En el s.XVIII todos aquellos que necesitaban ocultar su identidad ante la autoridad o ante otros, disponían la capa sobre el antebrazo y llevándola a la altura de los ojos cubrían su rostro, evitando ser reconocidos. Eran los embozados, que con un simple movimiento de antebrazo se convertían en furtivos, en sospechosos.

Gesto de bandoleros, rufianes, maleantes, de los que se batían en duelo, cuando estos estaban prohibidos, y en general, de cualquier delincuente que no quería ser identificado.

El carnaval, como irrupción del caos en un mundo de orden, opresivo, de estricta moral, plagado de normas religiosas implacables y de censura sexual, propiciaba la ocultación mediante máscaras, para desvanecer la propia identidad y gozar de una explosión de libertad, por un efímero lapso de tiempo.

Embozados, enmascarados, sutiles velos tras los que esconderse, escudos protectores de la vergüenza, de la ignominia.

Algunos siglos más tarde, en plena era de las “libertades”, volvemos a embozar nuestros rostros con sutiles tisúes, que nos protegen de un enemigo invisible suspendido en el aire.

Pero hoy al contrario que antaño, son los enmascarados los que gozan de consideración, son ellos los que se ciñen al orden establecido, quedando el oprobio y la desconsideración reservada, a todo aquel no embozado.

En este mundo al revés en el que nos encontramos, paradigma de excelencia tecnológica, en el que la ciencia es una nueva religión y las ideologías suplantan a la razón hasta de los más razonables.
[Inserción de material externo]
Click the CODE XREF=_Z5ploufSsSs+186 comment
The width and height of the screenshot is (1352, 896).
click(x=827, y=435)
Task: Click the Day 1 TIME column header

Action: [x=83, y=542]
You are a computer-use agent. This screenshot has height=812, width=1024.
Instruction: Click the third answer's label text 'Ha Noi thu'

En este mundo, sin embargo, existe una raza especial de hombres únicos, que despreciando toda precaución y mesura, nos desafían a todos desde sus modernos púlpitos promulgando sermones a cara descubierta.
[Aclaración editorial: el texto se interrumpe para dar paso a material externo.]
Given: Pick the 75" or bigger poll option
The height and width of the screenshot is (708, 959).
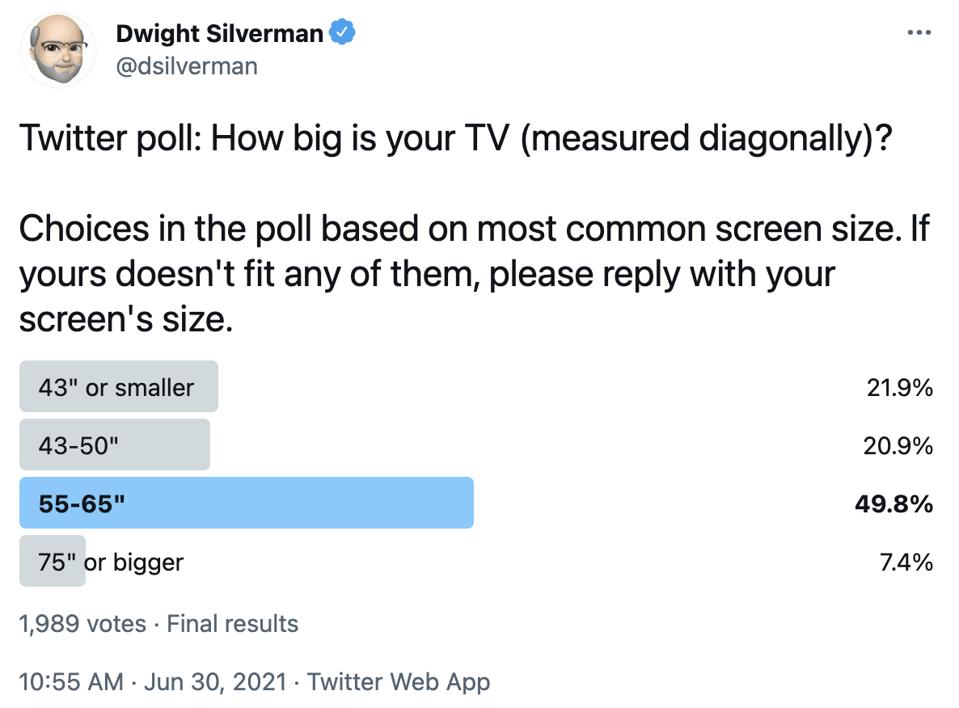Looking at the screenshot, I should pyautogui.click(x=110, y=561).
Sí, son esta nueva raza híbrida de seres de humana apariencia y siniestra alma, los únicos que se atreven a mostrar sus rostros sin máscara ni reproche. Como aurigas sociales despliegan sus narrativas en medios de comunicación, en comparecencias, en homilías plagadas de lemas se cuelan por los intersticios de nuestras pantallas y nos amonestan y nos recriminan y nos empobrecen.

Son ellos, los nuevos sacerdotes que desde las áureas fortalezas en que se han convertido las instituciones, difunden sus consignas, expanden sus exégesis y nos enfrentan. Enfrentan a enmascarados con negacionistas a hombres con mujeres a hijos con padres, a blancanieves con los enanos, siempre dispuestos a quemar en los altares del poder, a todos los de opinión disidente.  
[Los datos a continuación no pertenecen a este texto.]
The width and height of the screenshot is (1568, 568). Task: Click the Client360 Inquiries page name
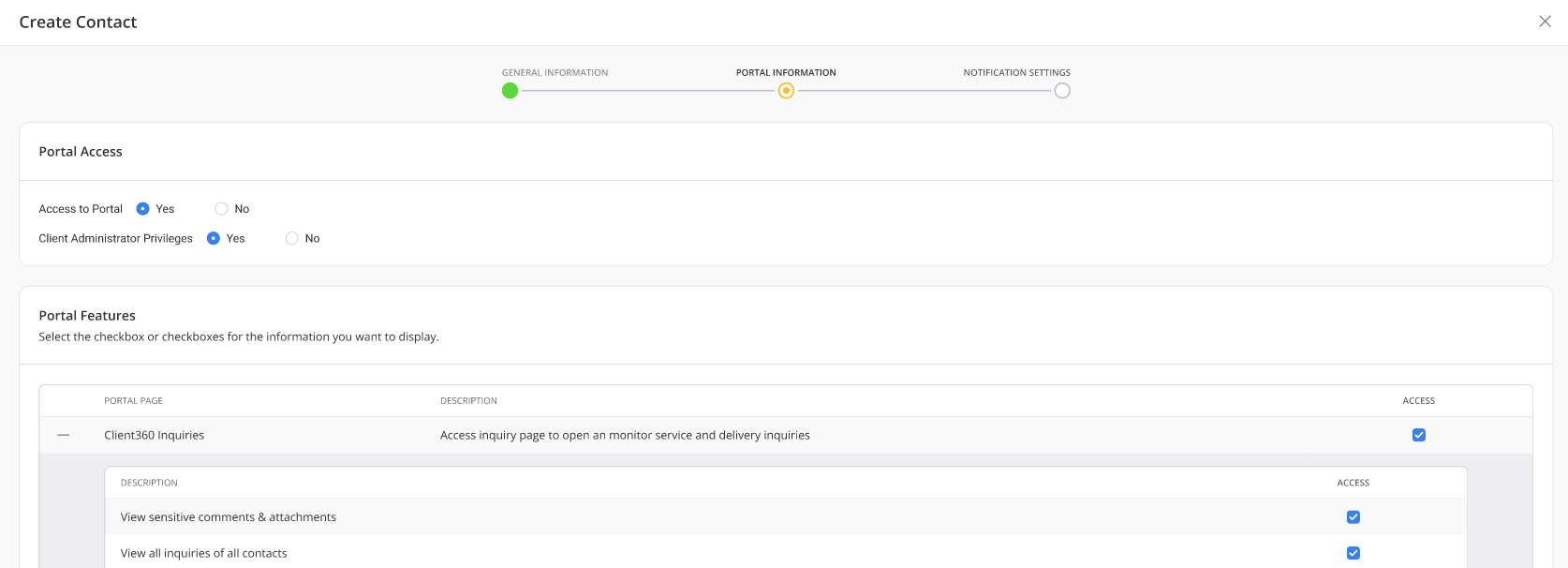[155, 435]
En esta sociedad enferma, donde todos nos vemos obligados a ocultar nuestro rostro con una máscara, sólo los elegidos, los elegidos por nosotros mismos, pueden mirar a cámara sin máscara aparente y sin mostrar emoción alguna… y mentirnos, mentirnos a cara descubierta, reiterando la mentira hasta que cristalice en el corazón de los hombres y les disculpen así de todos sus pecados, de todas sus fechorías, porque algún atávico juicio nos sigue diciendo que son las máscaras sin rostro, nosotros, de los que no te puedes fiar.